Ich war dieses Jahr ziemlich traurig, weil meine Oma gestorben ist. Und den Moment, an dem meine Mama und ich auf dem Friedhof gefragt wurden, ob wir die Urne mit der Asche selbst tragen wollen, wir uns nur ansehen mussten und gleich beherzt alle beide dieses komische Tablett mit der blauen Vase drauf an den Griffen packten um die Oma auf dem letzten Gang zu begleiten, werde ich niemals vergessen.
Ein paar Tage später las ich, dass Sebastian Niedlich ein neues Buch herausbringen wird: „Der Tod ist schwer zu überleben“. Und weil mir einfiel, dass ich doch da mal was gelesen hatte, habe ich zur Wartezeitüberbrückung einfach sein Debüt „Der Tod und andere Höhepunkte in meinem Leben“ nochmal gelesen, an die Oma gedacht und über den Tod sinniert.
^^^^^^^^^^^^^^^^
- **Zu erledigen**:
Beantworte diese Fragen zum Ausgangstext kurz:
(a) Welche Farbe hatte die Vase auf dem Tablett?
(b) Welchen Titel trägt das neue Buch von Sebastian Niedlich?
(c) Welches Buch wurde zur Überbrückung der Wartezeit nochmal gelesen?
Die Auflistung ist eigenständiges Material und gehört nicht zum Ausgangstext.

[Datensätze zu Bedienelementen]
^^^^^^^^^^^^^^^^
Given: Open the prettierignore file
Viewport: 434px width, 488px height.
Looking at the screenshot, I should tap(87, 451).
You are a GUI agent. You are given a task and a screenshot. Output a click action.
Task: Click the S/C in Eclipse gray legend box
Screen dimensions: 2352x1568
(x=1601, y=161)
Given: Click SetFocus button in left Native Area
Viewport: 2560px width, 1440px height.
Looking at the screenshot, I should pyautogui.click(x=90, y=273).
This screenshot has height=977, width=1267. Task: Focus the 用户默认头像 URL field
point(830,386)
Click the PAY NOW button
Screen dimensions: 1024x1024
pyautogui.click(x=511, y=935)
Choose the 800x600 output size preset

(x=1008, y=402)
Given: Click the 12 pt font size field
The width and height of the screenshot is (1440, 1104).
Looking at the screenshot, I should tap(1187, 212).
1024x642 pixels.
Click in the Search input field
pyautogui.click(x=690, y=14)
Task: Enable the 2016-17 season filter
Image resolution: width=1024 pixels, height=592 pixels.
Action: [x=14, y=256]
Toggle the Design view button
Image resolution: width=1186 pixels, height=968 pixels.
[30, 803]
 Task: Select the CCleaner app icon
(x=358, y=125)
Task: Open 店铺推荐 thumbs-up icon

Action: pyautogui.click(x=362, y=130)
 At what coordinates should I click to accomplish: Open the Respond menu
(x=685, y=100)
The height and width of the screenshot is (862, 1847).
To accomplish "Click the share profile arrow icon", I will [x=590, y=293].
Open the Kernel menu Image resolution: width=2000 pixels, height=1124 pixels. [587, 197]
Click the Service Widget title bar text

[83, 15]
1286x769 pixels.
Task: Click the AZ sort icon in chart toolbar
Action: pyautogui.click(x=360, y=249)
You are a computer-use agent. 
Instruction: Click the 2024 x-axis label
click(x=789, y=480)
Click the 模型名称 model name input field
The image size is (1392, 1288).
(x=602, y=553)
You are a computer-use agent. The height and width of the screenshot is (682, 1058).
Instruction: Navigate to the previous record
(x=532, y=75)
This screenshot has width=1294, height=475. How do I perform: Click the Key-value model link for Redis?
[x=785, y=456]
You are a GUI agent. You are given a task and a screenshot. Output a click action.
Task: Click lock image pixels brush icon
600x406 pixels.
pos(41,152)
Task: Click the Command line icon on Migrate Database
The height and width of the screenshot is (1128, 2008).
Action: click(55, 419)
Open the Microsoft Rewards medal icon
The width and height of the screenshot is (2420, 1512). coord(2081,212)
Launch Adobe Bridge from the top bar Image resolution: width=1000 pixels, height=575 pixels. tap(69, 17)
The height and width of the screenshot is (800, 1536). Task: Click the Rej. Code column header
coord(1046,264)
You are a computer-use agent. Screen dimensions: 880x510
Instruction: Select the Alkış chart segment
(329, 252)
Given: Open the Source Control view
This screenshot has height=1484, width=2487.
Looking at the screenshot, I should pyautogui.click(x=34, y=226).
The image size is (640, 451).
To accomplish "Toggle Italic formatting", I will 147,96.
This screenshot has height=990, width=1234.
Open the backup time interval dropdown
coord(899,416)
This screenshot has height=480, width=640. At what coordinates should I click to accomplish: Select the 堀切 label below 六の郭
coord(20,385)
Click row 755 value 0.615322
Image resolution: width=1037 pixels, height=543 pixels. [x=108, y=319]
^^^^^^^^^^^^^^^^
- **Vollständige Antwort**:
(a) Blau.
(b) „Der Tod ist schwer zu überleben“.
(c) Sein Debüt „Der Tod und andere Höhepunkte in meinem Leben“.